The MCP connector is also a strategic move for builders. By integrating tool catalogs through an open protocol rather than per-vendor SDKs, you keep the tool layer of your application portable across model providers. Today you use Claude; tomorrow a teammate wants to evaluate another model on the same integration. If you went through MCP, the tools survive the swap.
What you should remember
Section titled “What you should remember”- MCP is an open standard for connecting AI applications to external systems, governed at modelcontextprotocol.io and supported across a wide range of AI applications and developer tools, not Anthropic-proprietary.
- The connector lets Claude talk to remote MCP servers directly from the Messages API without a separate MCP client in your code. You point at a server URL; the model uses the server’s tools; results land inline.
- Request shape: mcp_servers array (server connections with URL + optional OAuth token) plus mcp_toolset entries inside the tools array (per-server tool config). Beta header mcp-client-2025-11-20. One mcp_toolset per server, mandatory pairing.

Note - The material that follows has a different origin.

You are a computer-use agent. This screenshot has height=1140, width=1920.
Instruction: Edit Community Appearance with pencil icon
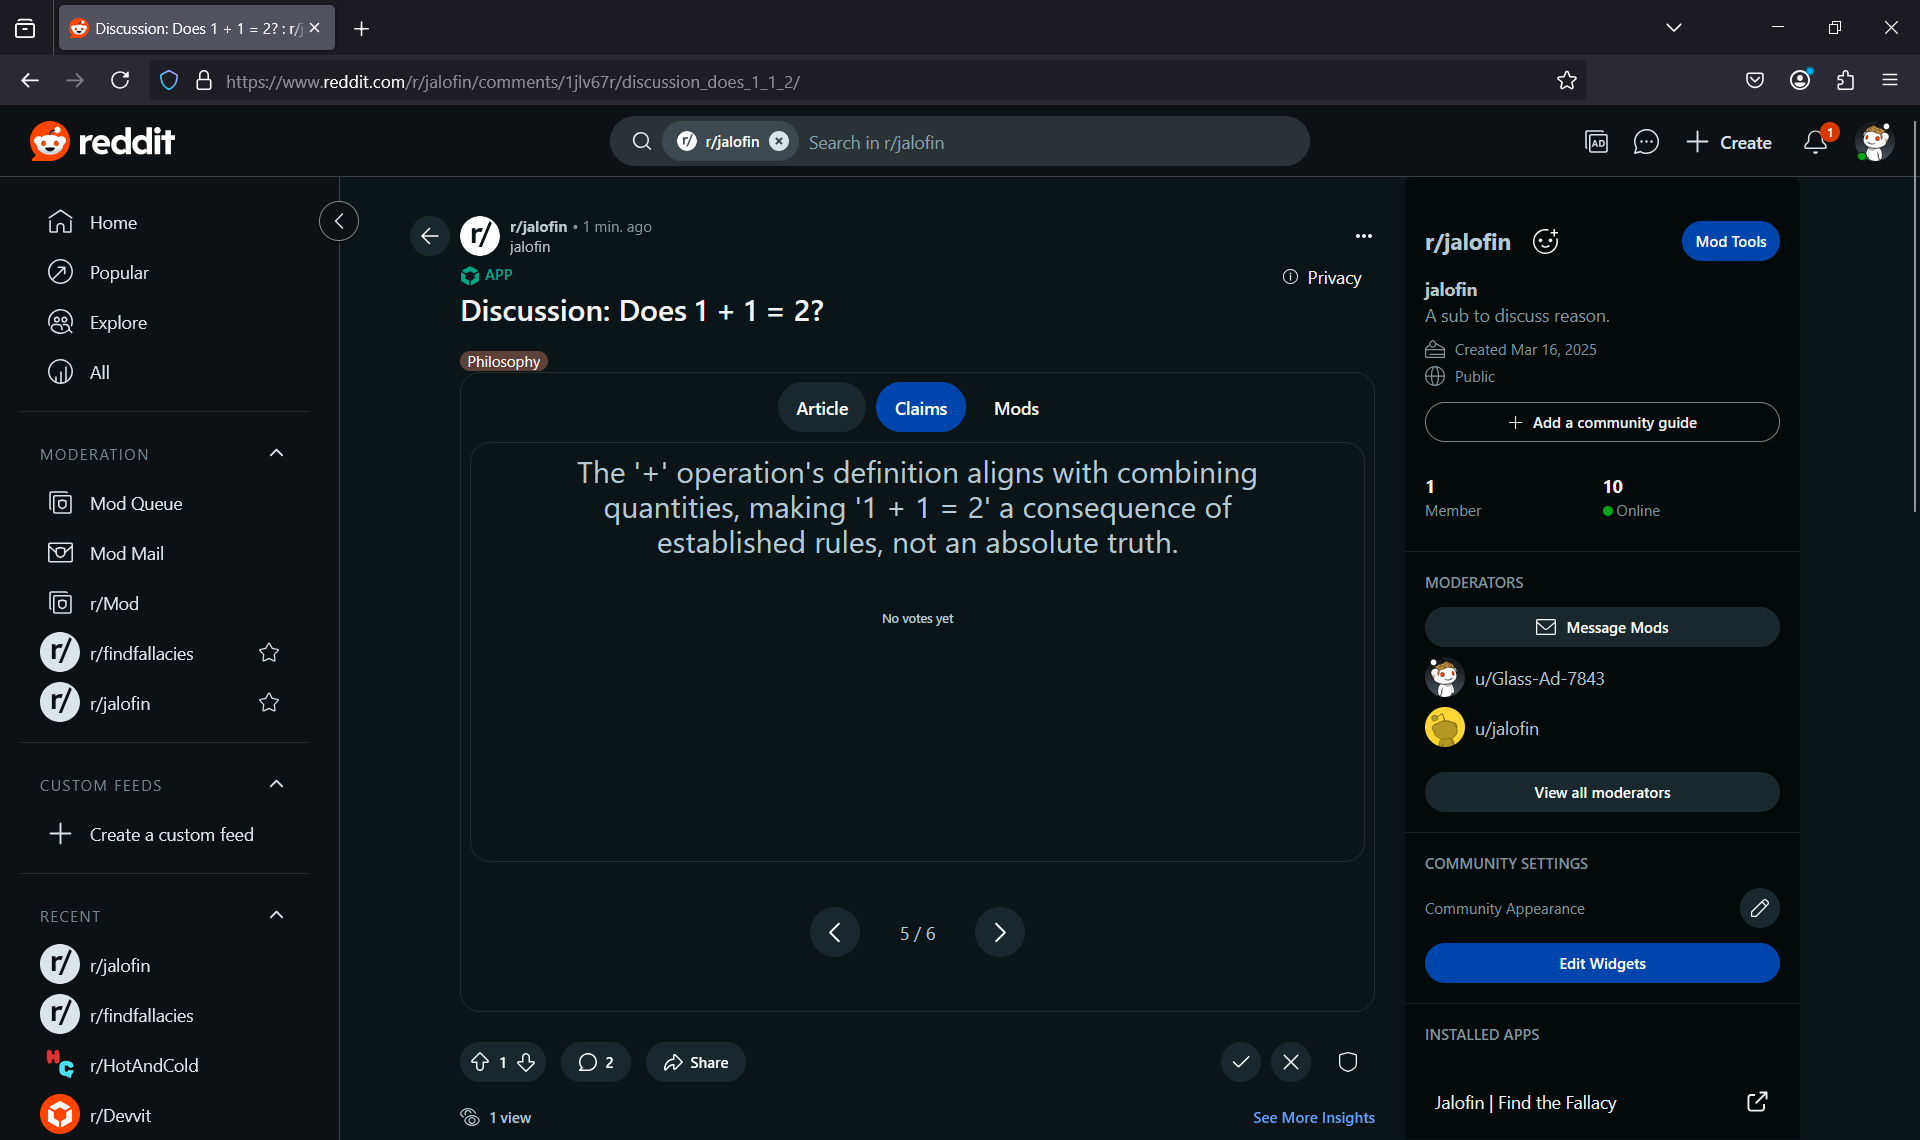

- Tool configuration: enabled and defer_loading per tool; allowlist by setting default_config.enabled false then enabling specific tools; denylist by leaving the default on and disabling specific tools (recommended for read-only assistants or human-confirm-before-state-changes flows).
- Response blocks: mcp_tool_use (the model’s call, with server_name + input) and mcp_tool_result (the connector-executed result, with tool_use_id + content + is_error). No round-trip in your code, same as lesson 5’s server tools.
- Decision frame: custom client tool (lesson 4) when the logic is yours and not exposed as MCP; server tool or Anthropic-schema client tool (lesson 5) when Anthropic already provides the capability; MCP connector (this lesson) when the capability lives in a third-party catalog that already speaks MCP.
- Limits to plan for: tools only (not resources or prompts via connector); HTTPS transports only (no local STDIO); not on Amazon Bedrock or Vertex AI; not ZDR eligible; OAuth is your responsibility. Use the TypeScript client-side helpers when these limits get in your way.
- Why it matters: one tool protocol, many AI applications. Integrate with an MCP server once and the integration survives a model-provider swap; expose your own tools as MCP servers and any MCP-capable host can use them.
Lesson 4 gave you tools you own. Lesson 5 gave you tools Anthropic operates. This lesson gives you the protocol everyone else’s tools speak. The next lesson is what makes a request that mixes all three layers stay affordable over a long session: prompt caching and context management.